La infraestructura privada abarca proyectos físicos esenciales para el funcionamiento de una economía que son desarrollados, financiados y operados por entidades privadas en lugar de gobiernos: carreteras, puertos, aeropuertos, redes de telecomunicaciones, plantas de generación de energía, sistemas de agua potable, centros de almacenamiento y logística, entre otros.
Cuando inviertes en infraestructura privada, no estás comprando una acción en bolsa, estás participando en activos físicos que generan flujos de caja predecibles durante décadas, respaldados por contratos de largo plazo y, en muchos casos, por demanda que no depende del ciclo económico.
Por qué los grandes fondos institucionales la priorizan
Los fondos de pensiones, fondos soberanos y endowments universitarios de los países más desarrollados han aumentado consistentemente su exposición a infraestructura privada en los últimos 15 años. Las razones son claras:
Flujos de caja estables y predecibles: los contratos de largo plazo generan ingresos recurrentes con alta visibilidad.
Protección contra la inflación: muchos contratos de infraestructura incluyen cláusulas de ajuste inflacionario, lo que protege el valor real del activo.
Descorrelación con mercados públicos: el valor de estos activos no fluctúa con el humor diario del mercado bursátil.
Horizonte de inversión de largo plazo: ideal para capital que no necesita liquidez inmediata y busca retornos sostenidos en el tiempo.
La oportunidad en Centroamérica y Latinoamérica
La región presenta una brecha de infraestructura significativa, lo cual, desde una perspectiva de inversión, representa una oportunidad real. El Banco Interamericano de Desarrollo estima que América Latina necesita invertir entre 4% y 5% de su PIB anual en infraestructura solo para mantenerse competitiva a nivel global.
Esta brecha no es un problema, es una señal de mercado. Donde hay necesidad insatisfecha de infraestructura y marcos regulatorios que permiten la participación privada, hay espacio para proyectos que generan valor económico real y retornos atractivos para el capital que los financia.

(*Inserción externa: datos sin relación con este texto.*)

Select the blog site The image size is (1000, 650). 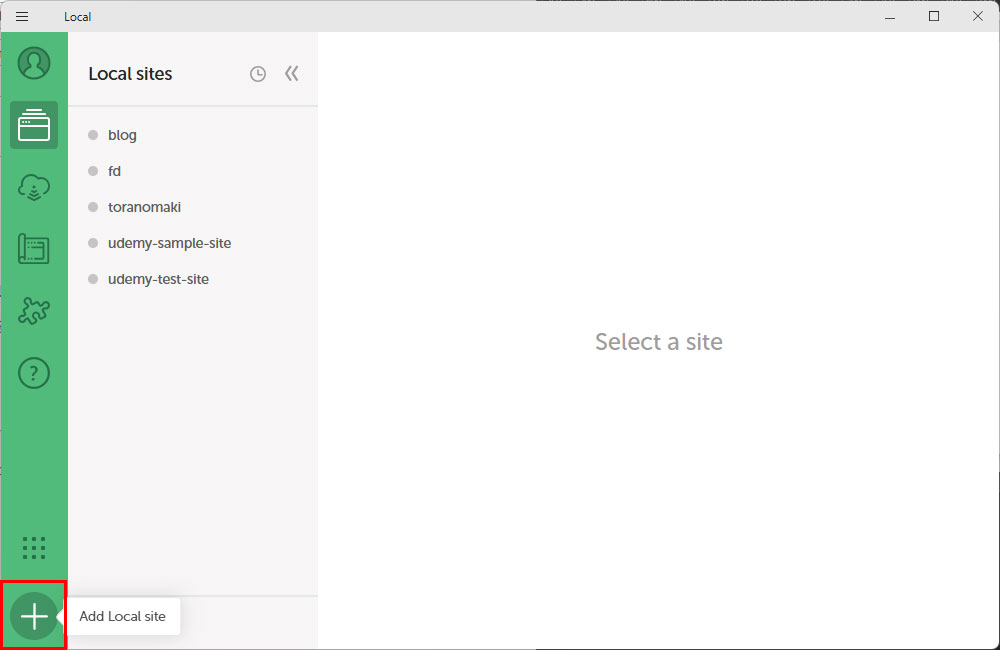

Cómo participar en inversiones de infraestructura privada
Existen varios vehículos para acceder a esta clase de activo:
Fondos de infraestructura: vehículos especializados que agrupan capital de múltiples inversionistas para invertir en una cartera diversificada de proyectos.
Co-inversión directa en proyectos: para inversionistas con mayor capital y sofisticación, la participación directa en proyectos específicos permite mayor control y potencial de retorno.
Fondos de fondos: permiten acceder a múltiples fondos de infraestructura con un solo vehículo, reduciendo el umbral de entrada y diversificando la exposición.
Infraestructura privada: construyendo el futuro y el portafolio al mismo tiempo
Una de las características más únicas de esta clase de activo es que el retorno financiero y el impacto económico van de la mano. Cuando inviertes en infraestructura privada en la región, estás generando retornos para tu portafolio y al mismo tiempo contribuyendo al desarrollo de las economías donde vives y trabajas.
Ese es el tipo de inversión que vale la pena entender, y ese es exactamente el tipo de conversación que llevamos a la comunidad de Chasing Alpha a través de nuestro blog.